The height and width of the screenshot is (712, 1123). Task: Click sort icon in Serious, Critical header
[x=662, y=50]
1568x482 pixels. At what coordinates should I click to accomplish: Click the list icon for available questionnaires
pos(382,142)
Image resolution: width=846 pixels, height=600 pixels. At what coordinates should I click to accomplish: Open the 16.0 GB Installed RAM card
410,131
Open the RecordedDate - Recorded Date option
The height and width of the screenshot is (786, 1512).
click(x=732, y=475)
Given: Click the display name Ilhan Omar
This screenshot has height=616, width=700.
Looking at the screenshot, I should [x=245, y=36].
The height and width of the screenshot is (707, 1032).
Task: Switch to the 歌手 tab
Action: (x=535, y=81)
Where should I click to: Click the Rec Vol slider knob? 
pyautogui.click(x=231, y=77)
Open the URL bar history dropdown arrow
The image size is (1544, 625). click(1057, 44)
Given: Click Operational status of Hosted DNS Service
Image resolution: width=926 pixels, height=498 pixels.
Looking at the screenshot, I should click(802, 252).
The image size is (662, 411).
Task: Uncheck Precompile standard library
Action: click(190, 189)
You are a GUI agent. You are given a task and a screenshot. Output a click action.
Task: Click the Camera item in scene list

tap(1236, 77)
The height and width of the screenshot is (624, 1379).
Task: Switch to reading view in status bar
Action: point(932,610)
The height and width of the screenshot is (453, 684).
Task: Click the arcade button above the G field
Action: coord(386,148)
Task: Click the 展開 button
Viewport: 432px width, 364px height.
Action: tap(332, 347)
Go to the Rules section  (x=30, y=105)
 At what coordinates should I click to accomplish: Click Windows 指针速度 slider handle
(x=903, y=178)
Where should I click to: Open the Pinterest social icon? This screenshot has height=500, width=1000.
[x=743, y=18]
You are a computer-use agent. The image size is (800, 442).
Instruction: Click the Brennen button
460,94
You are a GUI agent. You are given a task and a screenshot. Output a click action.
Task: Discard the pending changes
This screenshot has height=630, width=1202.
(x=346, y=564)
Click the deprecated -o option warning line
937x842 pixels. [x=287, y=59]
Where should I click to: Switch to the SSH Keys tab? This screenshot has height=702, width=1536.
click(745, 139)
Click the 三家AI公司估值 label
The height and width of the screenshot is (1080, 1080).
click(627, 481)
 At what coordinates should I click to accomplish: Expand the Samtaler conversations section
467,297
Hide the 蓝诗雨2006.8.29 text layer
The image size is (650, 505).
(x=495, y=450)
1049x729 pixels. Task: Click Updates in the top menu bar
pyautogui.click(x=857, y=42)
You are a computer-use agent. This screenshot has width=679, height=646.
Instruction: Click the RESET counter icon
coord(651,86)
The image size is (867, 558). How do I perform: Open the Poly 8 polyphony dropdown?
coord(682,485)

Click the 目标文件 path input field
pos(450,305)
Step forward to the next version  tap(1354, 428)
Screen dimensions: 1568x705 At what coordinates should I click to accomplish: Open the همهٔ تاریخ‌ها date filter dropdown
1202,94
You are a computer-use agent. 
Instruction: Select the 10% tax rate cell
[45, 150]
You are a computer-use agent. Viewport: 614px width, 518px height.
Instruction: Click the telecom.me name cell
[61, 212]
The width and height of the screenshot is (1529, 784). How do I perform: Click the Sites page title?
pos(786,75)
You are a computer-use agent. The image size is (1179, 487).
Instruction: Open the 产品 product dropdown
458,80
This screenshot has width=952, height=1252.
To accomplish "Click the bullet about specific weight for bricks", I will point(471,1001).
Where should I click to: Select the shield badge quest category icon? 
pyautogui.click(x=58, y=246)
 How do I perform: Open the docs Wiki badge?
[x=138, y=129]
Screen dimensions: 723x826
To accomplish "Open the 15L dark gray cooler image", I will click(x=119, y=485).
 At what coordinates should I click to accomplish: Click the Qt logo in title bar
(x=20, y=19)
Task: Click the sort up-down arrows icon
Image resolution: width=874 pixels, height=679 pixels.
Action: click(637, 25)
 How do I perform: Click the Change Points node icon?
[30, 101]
● ● ● ● ●
Task objective ▸ Nothing in the entries should be left out; please reproduce them all exactly.

Exercise response ▸
The height and width of the screenshot is (712, 1123). Task: Click sort icon in Serious, Critical header
[x=662, y=50]
1568x482 pixels. At what coordinates should I click to accomplish: Click the list icon for available questionnaires
pos(382,142)
Image resolution: width=846 pixels, height=600 pixels. At what coordinates should I click to accomplish: Open the 16.0 GB Installed RAM card
410,131
Open the RecordedDate - Recorded Date option
The height and width of the screenshot is (786, 1512).
click(x=732, y=475)
Given: Click the display name Ilhan Omar
This screenshot has height=616, width=700.
Looking at the screenshot, I should [x=245, y=36].
The height and width of the screenshot is (707, 1032).
Task: Switch to the 歌手 tab
Action: (x=535, y=81)
Where should I click to: Click the Rec Vol slider knob? 
pyautogui.click(x=231, y=77)
Open the URL bar history dropdown arrow
The image size is (1544, 625). click(1057, 44)
Given: Click Operational status of Hosted DNS Service
Image resolution: width=926 pixels, height=498 pixels.
Looking at the screenshot, I should click(802, 252).
The image size is (662, 411).
Task: Uncheck Precompile standard library
Action: click(190, 189)
You are a GUI agent. You are given a task and a screenshot. Output a click action.
Task: Click the Camera item in scene list

tap(1236, 77)
The height and width of the screenshot is (624, 1379).
Task: Switch to reading view in status bar
Action: point(932,610)
The height and width of the screenshot is (453, 684).
Task: Click the arcade button above the G field
Action: coord(386,148)
Task: Click the 展開 button
Viewport: 432px width, 364px height.
Action: tap(332, 347)
Go to the Rules section  (x=30, y=105)
 At what coordinates should I click to accomplish: Click Windows 指针速度 slider handle
(x=903, y=178)
Where should I click to: Open the Pinterest social icon? This screenshot has height=500, width=1000.
[x=743, y=18]
You are a computer-use agent. The image size is (800, 442).
Instruction: Click the Brennen button
460,94
You are a GUI agent. You are given a task and a screenshot. Output a click action.
Task: Discard the pending changes
This screenshot has height=630, width=1202.
(x=346, y=564)
Click the deprecated -o option warning line
937x842 pixels. [x=287, y=59]
Where should I click to: Switch to the SSH Keys tab? This screenshot has height=702, width=1536.
click(745, 139)
Click the 三家AI公司估值 label
The height and width of the screenshot is (1080, 1080).
click(627, 481)
 At what coordinates should I click to accomplish: Expand the Samtaler conversations section
467,297
Hide the 蓝诗雨2006.8.29 text layer
The image size is (650, 505).
(x=495, y=450)
1049x729 pixels. Task: Click Updates in the top menu bar
pyautogui.click(x=857, y=42)
You are a computer-use agent. This screenshot has width=679, height=646.
Instruction: Click the RESET counter icon
coord(651,86)
The image size is (867, 558). How do I perform: Open the Poly 8 polyphony dropdown?
coord(682,485)

Click the 目标文件 path input field
pos(450,305)
Step forward to the next version  tap(1354, 428)
Screen dimensions: 1568x705 At what coordinates should I click to accomplish: Open the همهٔ تاریخ‌ها date filter dropdown
1202,94
You are a computer-use agent. 
Instruction: Select the 10% tax rate cell
[45, 150]
You are a computer-use agent. Viewport: 614px width, 518px height.
Instruction: Click the telecom.me name cell
[61, 212]
The width and height of the screenshot is (1529, 784). How do I perform: Click the Sites page title?
pos(786,75)
You are a computer-use agent. The image size is (1179, 487).
Instruction: Open the 产品 product dropdown
458,80
This screenshot has width=952, height=1252.
To accomplish "Click the bullet about specific weight for bricks", I will point(471,1001).
Where should I click to: Select the shield badge quest category icon? 
pyautogui.click(x=58, y=246)
 How do I perform: Open the docs Wiki badge?
[x=138, y=129]
Screen dimensions: 723x826
To accomplish "Open the 15L dark gray cooler image", I will click(x=119, y=485).
 At what coordinates should I click to accomplish: Click the Qt logo in title bar
(x=20, y=19)
Task: Click the sort up-down arrows icon
Image resolution: width=874 pixels, height=679 pixels.
Action: click(637, 25)
 How do I perform: Click the Change Points node icon?
[30, 101]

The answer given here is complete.